▶ Yapılacaklar
1. Cezaevi yasasıyla ilgili metne göre yasa şu anda hangi aşamada?
2. Cezaevi yasasıyla ilgili metni kaldığı yerden sürdürün.
:: Okuma metni
Böylesi bir çirkin yaklaşımın içinde İmralı cezaevi gibi Türkiye’nin durumunu yakından ilgilendiren bir
cezaevi de varsa bu çok daha vahim bir hal alıyor.
Yasa henüz tartışılıyor. İnsanlar Virüs tehlikesinden dolayı eve hapsedilmiş durumda. Ama buna
rağmen en geniş bir şekilde bu yasanın böyle tek yanlı, sadece kendi yandaş ve taraftarlarını serbest
bırakacak kadar dar ele alınmasına karşı hukuk ve de insani hak mücadelesi verilmesi önemlidir.
::::
:: Kayıtlı veriler
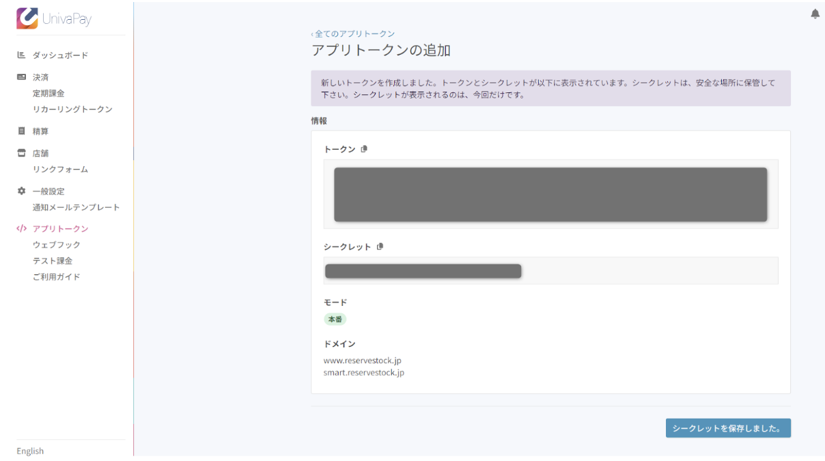825x461 pixels.
Task: Click the store icon next to 店舗
Action: point(20,153)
::::
▶ Alıştırma sonuçları
1. Yasa henüz tartışılıyor.

2.
91 deki o ayırımcılık ben gibi yüzlerce arkadaşımın 10 yıl daha fazla hapiste kalmasına mal oldu. Bu
önemli değildi. Nitekim 20 yılımız tamamlandıktan sonra çıktık ve yaşama karıştık. Ama şimdi ölümle
tehdit var! Hükümet hiçbir sorumluluk almayacak üzerine. Virüs deyip geçiştirecek. Zaten geçen gün
bir tutuklu virüsten vefat etti. Ailesine bile haber vermediler.
Böyle bir durumda her insanın, her halkın ve hayatın her alanındaki kurumların, bu bilinçle en doğal
ve yasal hak olan hukuki mücadeleyi yürütmesi çok önemlidir. İçte ve dışta böylesi bir mücadeleyi
başarmamız durumunda egemenlerin bu korkunç politikasını teşhir edebilir ve buna engel olabiliriz,
diye düşünüyorum.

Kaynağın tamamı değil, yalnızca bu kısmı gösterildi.